[Start of Source document]

Table 3 below summarizes the simulation results for bitmap-based transition compression performed without and with alphabet compression. The simulations were performed using five different data sets. The first three datasets consisting of (24), (31) and (34) regular expression signatures from a Snort open source intrusion detection system. A majority of signatures in these simulated results include wildcard operators with associate character ranges. On the other hand, “Exact Match” is a set of 500 string and “Bro217” is a set of 217 regular expression signatures extracted from a Bro intrusion detection system.

TABLE 3 Transition Compression Results using without and with Alphabet Compression Compressed Compressed #Transitions #Unique characters Transitions Transitions % Difference w/o any after alphabet w/o Alphabet after Alphabet in compressed Signature Set compression compression Compression Compression transitions Snort24 3553792 67 49300 44938 9 Snort31 4997632 77 101924 93631 8 Snort34 3541504 74 49711 44228 11 Exact_Match 3878144 112 36182 35055 3 Bro217 1672448 111 26117 25911 1

The second column in Table 3 shows the total number transitions in the automaton generated from the signature sets and represents the total number of transitions in an automaton before any compression technique is implemented. It has to be noted that an enormous amount of memory will be required to store all these transitions in the memory which is why the redundant transitions are eliminated using various compression techniques. The fourth column represents the total number of compressed transitions after implementing bitmap-based transition compression on the automaton without alphabet compression. The number of transitions here roughly represents about 1-2% of the total number of transitions in the automaton. The fifth column in Table 3 represents the total number of compressed transitions after alphabet compression and bitmap-based compression in combination. The third column represents the total number of unique characters in the character set after alphabet compression. As mentioned previously, since the original automaton is built on the ASCII character set, the original character set of 256 unique characters, after alphabet compression, and depending on the characteristics of the signature set, demonstrates that a majority of the characters in each set have been significantly reduced. Lastly, the sixth column shows the percentage difference in the number of compressed transitions when between an automaton with and without alphabet compression. An average of about 5-10% reduction in the compressed transition count is the result when bitmap compression is implemented in combination with alphabet compression. As discussed previously, this difference is due to the fact that certain transitions which cannot be compressed by the intra-state bitmap-based compression are more efficiently compressed when combined with alphabet compressed automaton.

[End of Source document]
[Start of Material provided]

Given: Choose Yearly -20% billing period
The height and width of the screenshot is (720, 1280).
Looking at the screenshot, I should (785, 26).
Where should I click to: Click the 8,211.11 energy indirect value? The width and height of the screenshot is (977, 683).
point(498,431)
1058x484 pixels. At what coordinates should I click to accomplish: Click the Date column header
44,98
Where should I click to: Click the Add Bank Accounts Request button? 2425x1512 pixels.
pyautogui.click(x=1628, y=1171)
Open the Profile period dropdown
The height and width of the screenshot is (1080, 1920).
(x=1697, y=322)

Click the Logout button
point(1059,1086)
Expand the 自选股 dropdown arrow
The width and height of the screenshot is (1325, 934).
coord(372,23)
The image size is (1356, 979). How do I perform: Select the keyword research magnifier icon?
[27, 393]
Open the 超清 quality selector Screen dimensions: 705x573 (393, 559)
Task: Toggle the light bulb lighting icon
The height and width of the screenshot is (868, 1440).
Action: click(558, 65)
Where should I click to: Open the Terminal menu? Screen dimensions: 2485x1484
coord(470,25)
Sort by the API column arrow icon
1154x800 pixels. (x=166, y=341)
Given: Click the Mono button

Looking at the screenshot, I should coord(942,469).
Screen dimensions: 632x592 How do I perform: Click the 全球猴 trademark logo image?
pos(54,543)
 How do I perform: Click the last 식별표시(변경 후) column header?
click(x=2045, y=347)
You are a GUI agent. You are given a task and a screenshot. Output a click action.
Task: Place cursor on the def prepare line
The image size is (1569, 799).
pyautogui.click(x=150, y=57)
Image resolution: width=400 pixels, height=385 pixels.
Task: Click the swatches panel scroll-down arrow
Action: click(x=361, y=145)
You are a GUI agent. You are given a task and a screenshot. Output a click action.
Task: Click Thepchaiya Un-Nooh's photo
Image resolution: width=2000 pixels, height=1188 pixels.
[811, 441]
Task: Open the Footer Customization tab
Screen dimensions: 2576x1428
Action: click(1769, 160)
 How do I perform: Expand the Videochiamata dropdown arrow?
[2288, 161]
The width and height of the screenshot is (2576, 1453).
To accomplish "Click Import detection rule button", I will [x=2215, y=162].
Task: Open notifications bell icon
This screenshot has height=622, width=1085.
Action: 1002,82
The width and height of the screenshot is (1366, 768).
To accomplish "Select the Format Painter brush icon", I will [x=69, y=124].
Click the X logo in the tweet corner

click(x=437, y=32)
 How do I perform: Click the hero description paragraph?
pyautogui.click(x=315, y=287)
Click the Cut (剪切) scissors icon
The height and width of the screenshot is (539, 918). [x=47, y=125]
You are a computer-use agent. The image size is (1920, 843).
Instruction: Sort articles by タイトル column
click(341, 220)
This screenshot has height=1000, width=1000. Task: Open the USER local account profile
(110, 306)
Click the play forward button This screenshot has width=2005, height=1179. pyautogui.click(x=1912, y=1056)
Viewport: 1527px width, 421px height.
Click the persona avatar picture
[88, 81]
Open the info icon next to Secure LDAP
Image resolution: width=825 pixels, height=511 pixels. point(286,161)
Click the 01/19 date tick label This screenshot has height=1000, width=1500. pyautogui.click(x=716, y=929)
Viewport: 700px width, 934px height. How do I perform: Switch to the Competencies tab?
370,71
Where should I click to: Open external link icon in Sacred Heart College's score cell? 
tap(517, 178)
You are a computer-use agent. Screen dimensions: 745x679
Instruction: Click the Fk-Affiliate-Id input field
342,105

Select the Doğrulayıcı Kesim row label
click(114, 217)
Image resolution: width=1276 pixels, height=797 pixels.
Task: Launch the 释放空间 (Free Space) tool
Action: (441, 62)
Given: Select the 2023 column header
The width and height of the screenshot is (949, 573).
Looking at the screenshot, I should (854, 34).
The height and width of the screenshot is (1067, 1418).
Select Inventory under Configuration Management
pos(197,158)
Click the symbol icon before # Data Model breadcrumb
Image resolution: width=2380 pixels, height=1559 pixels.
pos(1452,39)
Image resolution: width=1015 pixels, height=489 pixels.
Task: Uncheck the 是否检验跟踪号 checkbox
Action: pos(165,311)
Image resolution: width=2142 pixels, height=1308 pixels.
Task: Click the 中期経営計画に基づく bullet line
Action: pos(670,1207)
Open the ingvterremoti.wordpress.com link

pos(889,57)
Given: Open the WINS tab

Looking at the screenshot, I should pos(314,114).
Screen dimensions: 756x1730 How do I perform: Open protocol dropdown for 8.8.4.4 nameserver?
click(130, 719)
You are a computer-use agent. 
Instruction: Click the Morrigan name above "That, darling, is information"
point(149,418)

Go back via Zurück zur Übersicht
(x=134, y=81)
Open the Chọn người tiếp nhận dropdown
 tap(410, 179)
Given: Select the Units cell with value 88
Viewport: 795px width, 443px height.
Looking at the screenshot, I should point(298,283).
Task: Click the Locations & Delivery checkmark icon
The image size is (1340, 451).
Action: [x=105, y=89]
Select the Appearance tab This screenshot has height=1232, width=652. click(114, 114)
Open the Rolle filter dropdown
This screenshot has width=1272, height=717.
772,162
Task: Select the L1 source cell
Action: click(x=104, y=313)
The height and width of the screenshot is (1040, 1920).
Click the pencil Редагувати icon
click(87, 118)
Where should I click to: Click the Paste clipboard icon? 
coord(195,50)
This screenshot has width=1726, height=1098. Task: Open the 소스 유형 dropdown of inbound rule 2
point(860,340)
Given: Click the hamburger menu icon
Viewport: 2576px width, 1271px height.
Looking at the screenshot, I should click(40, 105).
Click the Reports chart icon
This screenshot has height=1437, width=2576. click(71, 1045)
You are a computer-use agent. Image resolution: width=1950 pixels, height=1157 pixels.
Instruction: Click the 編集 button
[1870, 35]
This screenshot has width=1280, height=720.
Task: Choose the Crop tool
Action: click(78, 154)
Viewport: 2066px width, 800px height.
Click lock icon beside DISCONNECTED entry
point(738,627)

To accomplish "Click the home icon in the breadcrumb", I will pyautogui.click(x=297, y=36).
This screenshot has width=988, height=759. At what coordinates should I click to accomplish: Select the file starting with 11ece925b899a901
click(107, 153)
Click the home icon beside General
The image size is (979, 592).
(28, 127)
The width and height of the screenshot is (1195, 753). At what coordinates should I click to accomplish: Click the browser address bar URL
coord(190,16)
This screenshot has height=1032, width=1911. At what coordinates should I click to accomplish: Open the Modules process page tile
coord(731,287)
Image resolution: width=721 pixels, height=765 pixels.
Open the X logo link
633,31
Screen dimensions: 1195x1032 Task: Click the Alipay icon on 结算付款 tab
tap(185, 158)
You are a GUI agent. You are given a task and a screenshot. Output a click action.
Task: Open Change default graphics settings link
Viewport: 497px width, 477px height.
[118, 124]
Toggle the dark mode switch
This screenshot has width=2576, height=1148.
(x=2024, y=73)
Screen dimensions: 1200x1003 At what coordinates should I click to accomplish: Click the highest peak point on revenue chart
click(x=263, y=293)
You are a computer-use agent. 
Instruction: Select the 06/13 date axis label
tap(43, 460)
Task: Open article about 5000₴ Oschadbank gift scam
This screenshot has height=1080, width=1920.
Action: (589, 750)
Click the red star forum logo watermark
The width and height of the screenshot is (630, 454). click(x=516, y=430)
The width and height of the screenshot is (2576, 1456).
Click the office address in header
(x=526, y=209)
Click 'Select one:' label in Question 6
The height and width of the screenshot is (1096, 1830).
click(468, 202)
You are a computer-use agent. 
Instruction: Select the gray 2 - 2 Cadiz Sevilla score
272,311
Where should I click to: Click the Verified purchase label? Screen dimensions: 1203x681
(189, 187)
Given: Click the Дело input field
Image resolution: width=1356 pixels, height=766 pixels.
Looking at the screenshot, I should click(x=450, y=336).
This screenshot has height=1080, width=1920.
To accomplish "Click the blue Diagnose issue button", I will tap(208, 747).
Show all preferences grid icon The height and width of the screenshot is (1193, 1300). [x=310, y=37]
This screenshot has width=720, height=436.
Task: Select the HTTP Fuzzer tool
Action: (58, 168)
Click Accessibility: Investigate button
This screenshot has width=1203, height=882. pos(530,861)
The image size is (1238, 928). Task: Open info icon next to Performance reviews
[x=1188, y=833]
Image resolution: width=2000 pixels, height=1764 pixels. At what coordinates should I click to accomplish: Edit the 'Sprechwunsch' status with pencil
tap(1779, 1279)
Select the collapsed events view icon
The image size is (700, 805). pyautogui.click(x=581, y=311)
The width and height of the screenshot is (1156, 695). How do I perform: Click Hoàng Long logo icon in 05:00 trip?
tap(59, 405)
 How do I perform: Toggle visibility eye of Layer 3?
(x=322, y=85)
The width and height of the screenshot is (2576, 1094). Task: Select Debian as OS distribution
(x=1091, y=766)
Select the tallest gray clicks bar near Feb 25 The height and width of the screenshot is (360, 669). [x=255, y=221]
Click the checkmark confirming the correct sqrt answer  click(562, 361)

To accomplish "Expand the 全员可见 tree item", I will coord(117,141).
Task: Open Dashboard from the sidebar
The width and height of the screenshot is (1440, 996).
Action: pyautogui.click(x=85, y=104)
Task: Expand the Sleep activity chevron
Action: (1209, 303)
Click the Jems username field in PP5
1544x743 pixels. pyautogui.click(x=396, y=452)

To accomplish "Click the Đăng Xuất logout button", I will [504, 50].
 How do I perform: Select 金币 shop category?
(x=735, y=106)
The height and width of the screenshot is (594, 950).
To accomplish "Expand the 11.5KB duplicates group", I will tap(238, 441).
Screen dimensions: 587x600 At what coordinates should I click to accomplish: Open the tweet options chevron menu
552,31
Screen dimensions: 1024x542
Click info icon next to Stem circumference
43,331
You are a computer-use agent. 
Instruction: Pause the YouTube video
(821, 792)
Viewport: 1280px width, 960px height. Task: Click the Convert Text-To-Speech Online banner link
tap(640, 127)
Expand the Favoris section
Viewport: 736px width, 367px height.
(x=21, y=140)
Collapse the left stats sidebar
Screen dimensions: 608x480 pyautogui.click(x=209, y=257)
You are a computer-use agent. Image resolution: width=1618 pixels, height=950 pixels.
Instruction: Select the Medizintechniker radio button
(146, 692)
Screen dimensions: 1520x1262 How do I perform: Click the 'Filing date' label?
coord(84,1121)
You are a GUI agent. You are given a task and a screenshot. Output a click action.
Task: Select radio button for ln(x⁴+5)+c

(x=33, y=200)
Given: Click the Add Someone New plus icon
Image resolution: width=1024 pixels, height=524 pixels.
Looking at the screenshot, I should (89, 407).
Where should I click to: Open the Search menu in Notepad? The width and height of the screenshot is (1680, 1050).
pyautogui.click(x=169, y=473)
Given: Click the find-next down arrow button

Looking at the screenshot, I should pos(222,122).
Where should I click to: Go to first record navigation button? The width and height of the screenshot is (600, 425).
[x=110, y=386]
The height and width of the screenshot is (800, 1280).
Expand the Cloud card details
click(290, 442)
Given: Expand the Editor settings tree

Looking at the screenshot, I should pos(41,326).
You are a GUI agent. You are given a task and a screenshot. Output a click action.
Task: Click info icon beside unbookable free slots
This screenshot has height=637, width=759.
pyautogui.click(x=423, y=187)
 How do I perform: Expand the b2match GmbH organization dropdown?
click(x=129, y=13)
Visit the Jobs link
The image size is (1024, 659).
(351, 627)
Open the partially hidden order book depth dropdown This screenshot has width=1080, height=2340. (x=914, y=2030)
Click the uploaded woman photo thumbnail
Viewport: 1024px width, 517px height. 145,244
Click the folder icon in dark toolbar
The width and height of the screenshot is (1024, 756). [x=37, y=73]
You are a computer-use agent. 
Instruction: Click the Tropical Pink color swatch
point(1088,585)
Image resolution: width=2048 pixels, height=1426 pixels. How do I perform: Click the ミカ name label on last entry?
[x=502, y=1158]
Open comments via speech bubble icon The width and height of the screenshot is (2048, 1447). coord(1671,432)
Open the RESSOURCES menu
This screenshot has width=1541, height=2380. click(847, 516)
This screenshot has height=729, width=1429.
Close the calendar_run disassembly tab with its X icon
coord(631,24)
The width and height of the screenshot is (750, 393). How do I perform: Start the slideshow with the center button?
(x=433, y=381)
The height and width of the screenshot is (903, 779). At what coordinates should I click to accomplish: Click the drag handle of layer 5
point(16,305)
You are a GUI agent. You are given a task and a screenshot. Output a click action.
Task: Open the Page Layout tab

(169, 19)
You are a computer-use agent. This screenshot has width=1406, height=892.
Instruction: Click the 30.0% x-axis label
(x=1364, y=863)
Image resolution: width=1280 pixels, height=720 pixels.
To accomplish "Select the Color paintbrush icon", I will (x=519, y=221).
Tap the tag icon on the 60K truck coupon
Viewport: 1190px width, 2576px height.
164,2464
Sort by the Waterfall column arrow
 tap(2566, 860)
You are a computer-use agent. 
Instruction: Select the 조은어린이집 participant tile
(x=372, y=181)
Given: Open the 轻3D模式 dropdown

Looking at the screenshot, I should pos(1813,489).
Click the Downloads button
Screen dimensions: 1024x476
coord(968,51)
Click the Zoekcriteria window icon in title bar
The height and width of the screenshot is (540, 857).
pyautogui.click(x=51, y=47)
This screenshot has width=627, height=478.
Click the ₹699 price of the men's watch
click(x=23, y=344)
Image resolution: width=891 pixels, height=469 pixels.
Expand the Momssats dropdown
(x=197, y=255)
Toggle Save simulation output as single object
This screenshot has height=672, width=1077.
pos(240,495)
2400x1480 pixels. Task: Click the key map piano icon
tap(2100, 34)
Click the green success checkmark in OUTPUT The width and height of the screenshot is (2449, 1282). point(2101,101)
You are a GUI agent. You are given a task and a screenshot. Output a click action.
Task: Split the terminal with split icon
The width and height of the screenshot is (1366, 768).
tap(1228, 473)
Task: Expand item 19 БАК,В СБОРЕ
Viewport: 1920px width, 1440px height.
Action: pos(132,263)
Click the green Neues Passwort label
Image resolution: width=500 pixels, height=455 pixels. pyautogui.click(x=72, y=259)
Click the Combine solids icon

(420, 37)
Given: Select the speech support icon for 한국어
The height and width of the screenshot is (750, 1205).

[End of Material provided]

Directions for this task ▸ Revise the passage on transition compression between "Table 3 below" and "Bro intrusion detection system.", inclusive, putting "IDS" in place of every occurrence of "intrusion detection system". These lines come from a different source than the passage on transition compression.

Task response ▸
Table 3 below summarizes the simulation results for bitmap-based transition compression performed without and with alphabet compression. The simulations were performed using five different data sets. The first three datasets consisting of (24), (31) and (34) regular expression signatures from a Snort open source IDS. A majority of signatures in these simulated results include wildcard operators with associate character ranges. On the other hand, “Exact Match” is a set of 500 string and “Bro217” is a set of 217 regular expression signatures extracted from a Bro IDS.